History of telephony
In the very beginning of the voice telephony networks, the systems and services were always considered safe. The reason for this stems from the “Bell Telephone Company” philosophy. The Bell companies always ran a telephone wire from the Central Office (CO) to the customer’s location. Different ways were used but for this discussion, the telephone wires were dedicated wires that ran from the CO along a wiring telephone pole line route to the end user’s location (i.e., residence, business, etc.). In
Figure 1.1 is shown a markup of how the wires were run from the CO to the end user over a pole line route. Because these bundles of wires were large, it was difficult for anyone to break into a pole line route or a buried route of 600–1200 pairs of wires and tap into them. It was possible but less than practical to break into such a link. Note that at the end user’s location a single pair of wires was run into the customer location and a telephone set (typically an analog phone) was terminated on the wires.
Figure 1.1 The telephone company wires were run on a pole line route.
Alternatively the dedicated wires were bundled together in a conduit or buried directly in the ground. For efficiency sake, the telephone wires were bundled in 600 or 1200 pairs of unshielded twisted pairs. As the larger bundles of wires were run closer to the customer site, they were split off at manholes or handholes where the pairs ultimately got separated to bring one to four pairs to the door. Shown in
Figure 1.2 is the pole line and conduit combination.
Figure 1.2 A mix of buried conduit and pole line route can also be used.
Throughout history, the telephone company CO has always been kept under lock and key. No outside personnel were allowed into the CO. The reason is obvious; the Bell Telephone Company was a natural monopoly and had total control over their wires. Entering the customer’s site was a two- or four-pair cable as might be seen in
Figure 1.3. This graphic shows a four-pair connection that is typically color coded so that dial tone can be brought to the end user. Under normal circumstances, the wires were thought to be dedicated from the CO to the telephone set.

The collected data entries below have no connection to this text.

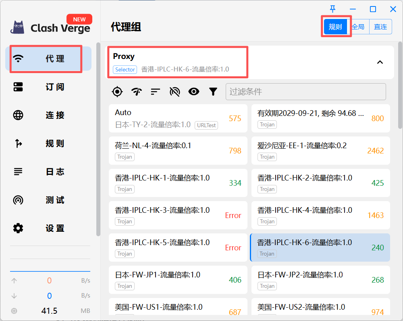This screenshot has width=403, height=321.
Task: Click the filter funnel icon
Action: tap(213, 92)
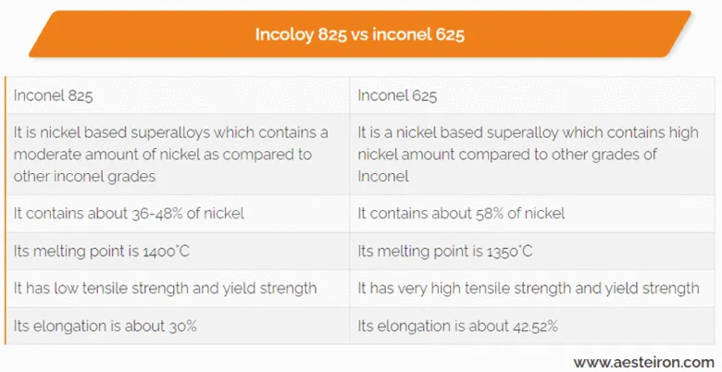Click the 'Incoloy 825 vs inconel 625' title banner
This screenshot has width=722, height=372.
coord(359,35)
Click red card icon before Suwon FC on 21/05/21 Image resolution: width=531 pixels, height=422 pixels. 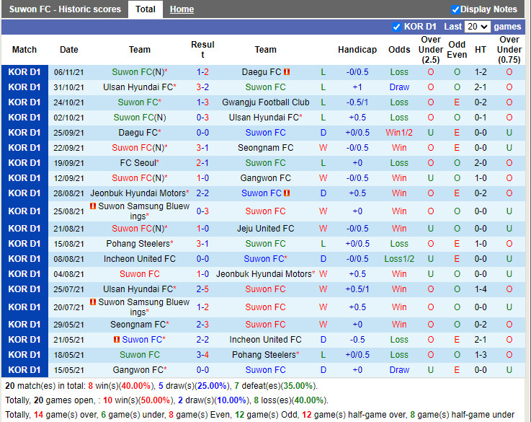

Figure 1.3 A four-pair wire was terminated at the customer location.
Quite frankly, it was difficult for anyone other than a telephone company employee to figure out how the wiring was connected and how it worked, along the route. Thus, the cabling was considered safe. This is even truer when the cables were buried under the ground in a conduit. It took special knowledge to understand the myriad wires and the color schemes as well as the labeling.
For these reasons of complexity, visibility, and color code combinations, the telephone wires were always considered safe. Moreover, the architecture of the telephone network lent itself to security as the COs were not visibly labeled, there were little (or no) windows in the central switching offices, and the buildings required a user password or a card key system to get in. This kept the infrastructure fairly secure. Rather than belabor this thought, there have been breaches but they have been few and not highly publicized.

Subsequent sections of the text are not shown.